[Work instructions]:
Format every line of text in the records below as a numbered list, leaving out blank lines and all pictures.
:: Listed entries
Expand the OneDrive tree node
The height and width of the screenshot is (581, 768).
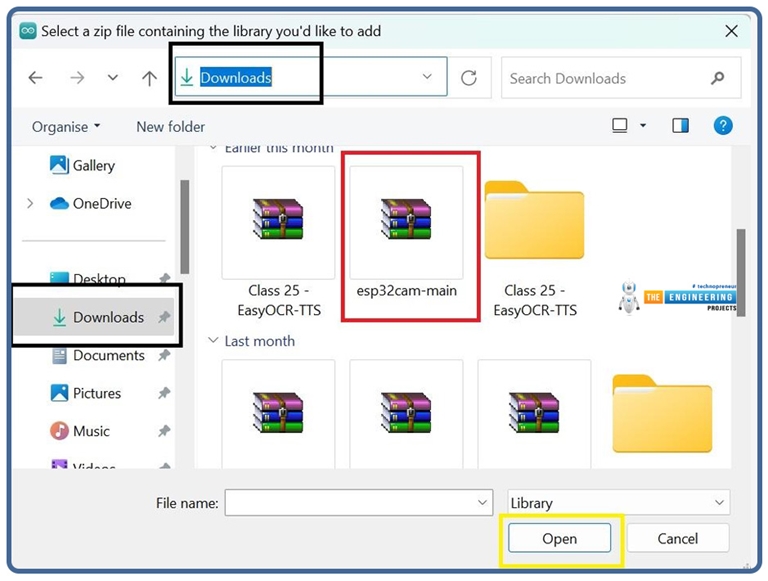point(30,204)
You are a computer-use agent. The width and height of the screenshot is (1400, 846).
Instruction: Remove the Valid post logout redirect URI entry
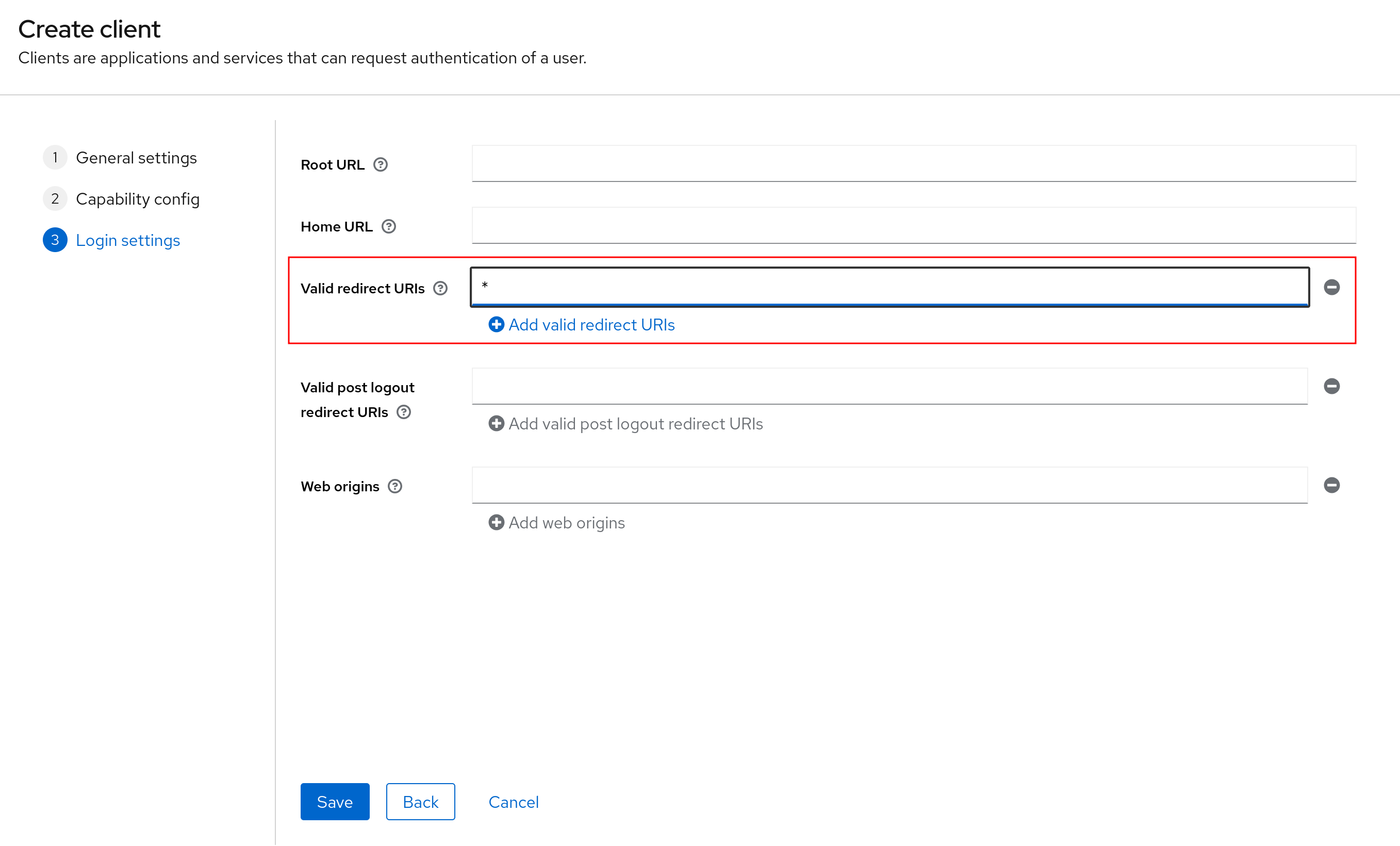tap(1332, 386)
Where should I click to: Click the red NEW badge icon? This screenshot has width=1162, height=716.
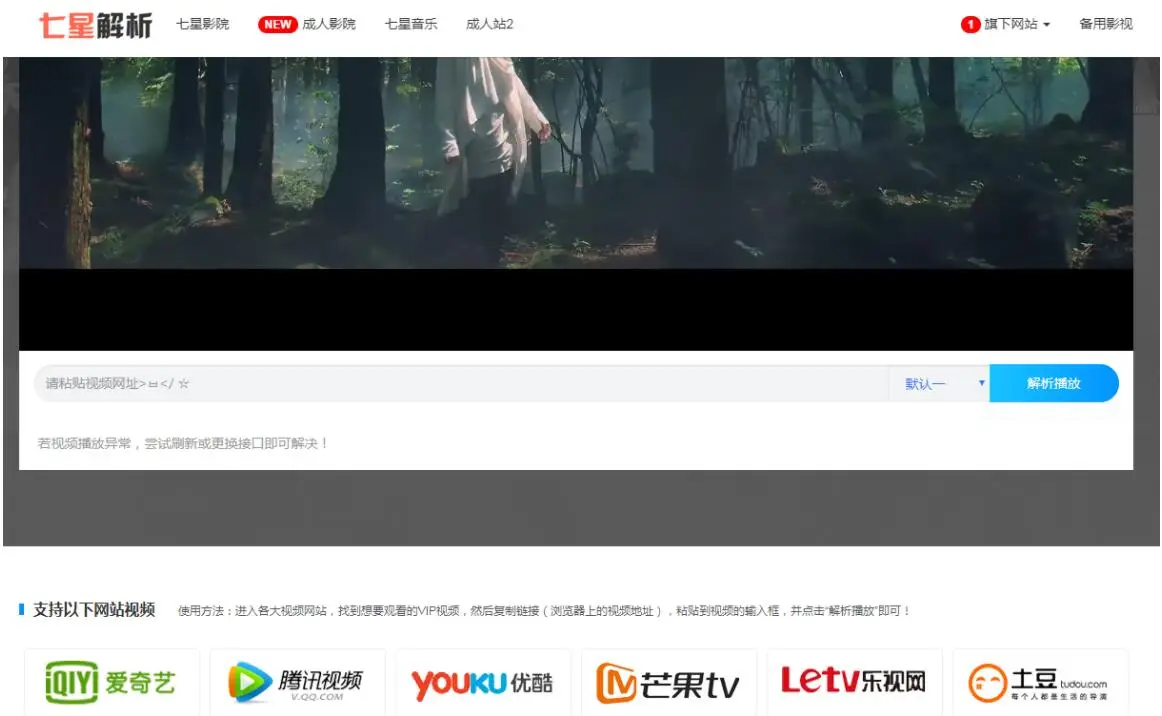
::::
[Solution]:
1. Expand the OneDrive tree node
2. The height and width of the screenshot is (581, 768).
3. point(30,204)
4. You are a computer-use agent. The width and height of the screenshot is (1400, 846).
5. Instruction: Remove the Valid post logout redirect URI entry
6. tap(1332, 386)
7. Where should I click to: Click the red NEW badge icon? This screenshot has width=1162, height=716.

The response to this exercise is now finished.